Texture2D<float4> inTex;
RWTexture2D<float4> outTex;

uint2 getTextureThreadPosition(uint3 groupID, uint3 threadID) {
 uint2 pos;
 
 pos.x = (groupID.x * 16) + threadID.x;
 pos.y = (groupID.y * 16) + threadID.y;
 
 return pos;
}

[numthreads(16,16,1)]
void BitReverseHorizontal (uint3 threadID : SV_GroupThreadID, uint3 groupID : SV_GroupID)
{
    uint2 pos = getTextureThreadPosition(groupID, threadID);
    uint xPos = reversebits(pos.x);
    uint2 revPos = uint2(xPos, pos.y);
    
    float4 values;
    values.x = inTex[pos].x;
    values.y = inTex[pos].y;
    values.z = inTex[revPos].z;
    values.w = 0.0f;
    
    outTex[revPos] = values;
}

I played around with this for quite a while and found out, that if I replace the reversebits line with this one here:

uint xPos = reversebits(pos.x << 23);

it works. Although I have no idea why. Could be just coincidence. Could someone please explain to me, how I have to use the reversebits function correctly?

Answer 1

Are you sure you want to reverse the bits?

x = 0: reversed: x = 0

x = 1: reversed: x = 2,147,483,648

x = 2: reversed: x = 1,073,741,824

etc....

If you fetch texels from a texture using coordinates exceeding the width of the texture then you're going to get black.
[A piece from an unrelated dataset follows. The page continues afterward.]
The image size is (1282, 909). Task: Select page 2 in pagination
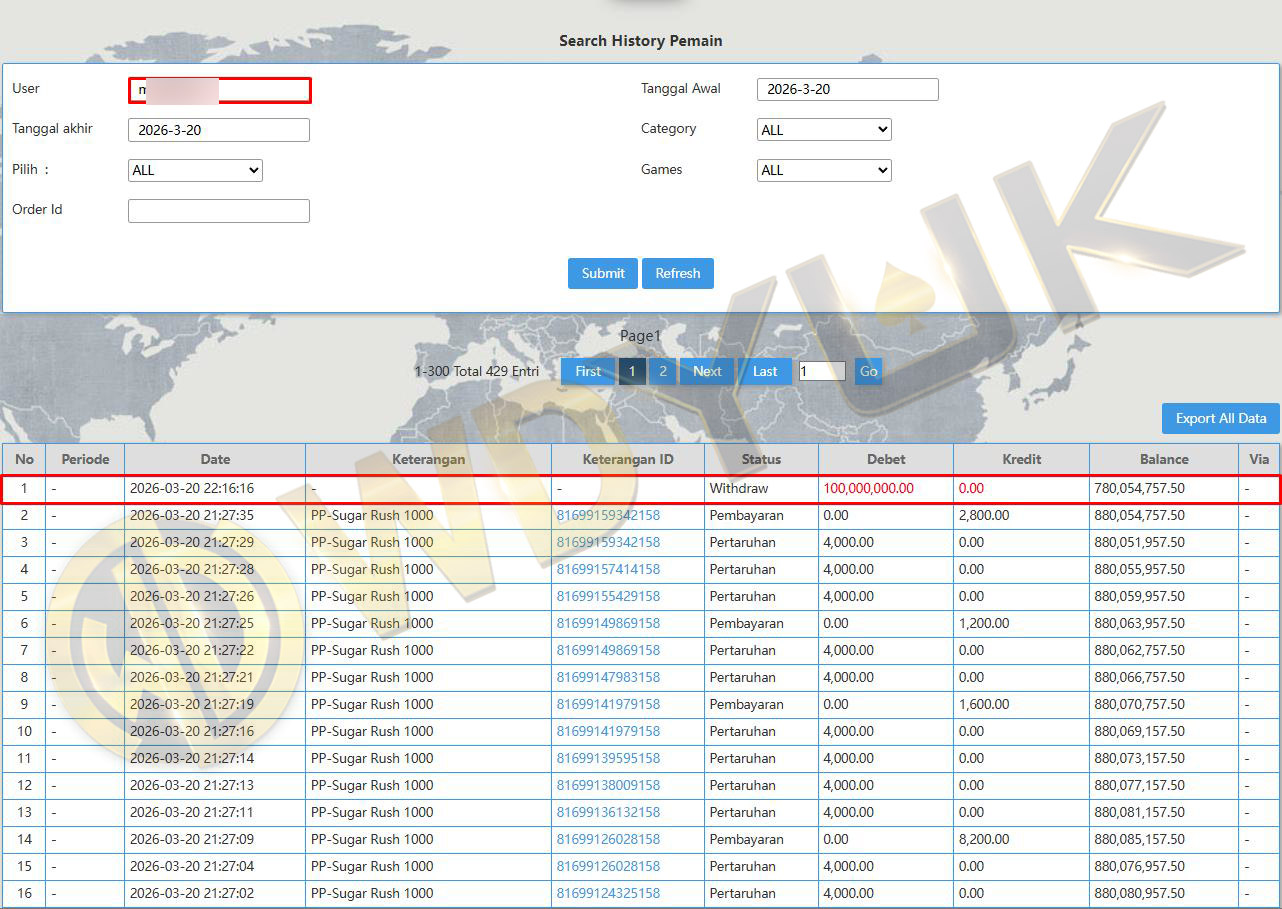[662, 371]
Unless the texture is > 1 billion texels wide (it isn't) then you're fetching well outside the border.

Answer 2

I am doing the same and came to the same problem and these answers actually answered it for me but i'll give you the explanation and a whole solution.

So the solution with variable length buffers in HLSL is:

uint reversedIndx;
uint bits = 32 - log2(xLen); // sizeof(uint) - log2(numberOfIndices);
for (uint j = 0; j < xLen; j ++)
    reversedIndx = reversebits(j << bits);

And what you found/noticed essentially pushes out all the leading 0 of your index so you are just reversing the least significant or rightmost bits up until the max bits we want.

for example:

int length = 8;
int bits = 32 - 3; // because 1 << 3 is 0b1000 and we want the inverse like a mask
int j = 6;

and since the size of an int is generally 32bits in binary j would be

j = 0b00000000000000000000000000000110;

and reversed it would be (AKA reversebits(j);)

j = 0b01100000000000000000000000000000;

Which was our error, so j bit shifted by bits would be

j = 0b11000000000000000000000000000000;

and then reversed and what we want would be

j = 0b00000000000000000000000000000011;